As autorizações são temporárias (no máximo 90 dias) e precisam ser renovadas pela internet. O programa inclui desde espaços menores, como tabuleiros para vender café e bolo, a food trucks e tendas equipadas com cadeiras. Em números absolutos, a Prefeitura diz ter concedido mais de 22,6 mil licenças – mas o balanço não elimina duplicidades com renovações.

Como há limite de um vendedor por quadra, o comerciante de rua escolhe uma das áreas disponíveis e paga uma taxa que varia por local, horário e dias de trabalho. Cerca de 70% da cidade está autorizada a receber o comércio de rua. Foram excluídas do programa regiões já saturadas, como o Brás, a 25 de Março e o Mercado Municipal, ou áreas com proibições legais, a exemplo de entorno de hospital ou entrada de parque.

Há 18 anos à frente de uma banca de frutas em Higienópolis, na região central, o vendedor Reinan Alves, de 38 anos, aprova o programa. “Já perdi a mercadoria mais de 200 vezes para a fiscalização e hoje trabalho sossegado demais”, diz. “O valor que eu pago é pouco mais de R$ 10 por dia, mas compensa. O prejuízo com as apreensões era muito maior.”

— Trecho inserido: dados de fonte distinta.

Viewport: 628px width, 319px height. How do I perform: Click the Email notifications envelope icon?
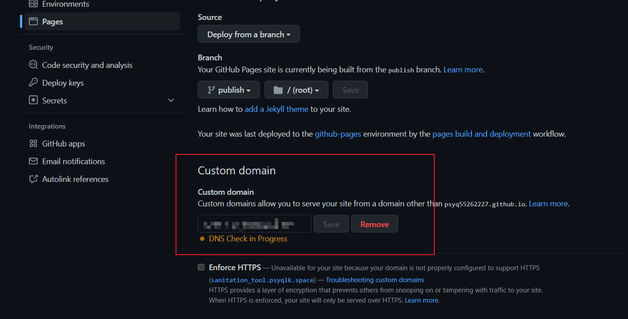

Em junho, a gestão Ricardo Nunes (MDB) ampliou o Tô Legal para incluir vendedores “porta a porta”, liberando, por exemplo, a venda de ovos, pamonha, livro ou artesanato. Até semana passada, foram dadas oito dessas novas permissões.

Secretário das Subprefeituras, Alexandre Modonezi atribui a queda de cadastrados à pandemia. “Vivemos momento atípico, com períodos de fechamento total do comércio e repercussões no trânsito”, diz. “É importante ter sempre no horizonte que esse tipo de serviço sempre aconteceu e continua acontecendo de forma não legalizada. O papel do Estado é dar dignidade. Esse trabalhador entra na teia da Prefeitura, pode fazer curso de formação, ter financiamento, evoluir e sair da rua.” Segundo ele, a pasta estima 45 mil ambulantes na cidade, mas não tem prazo para que todos se legalizem.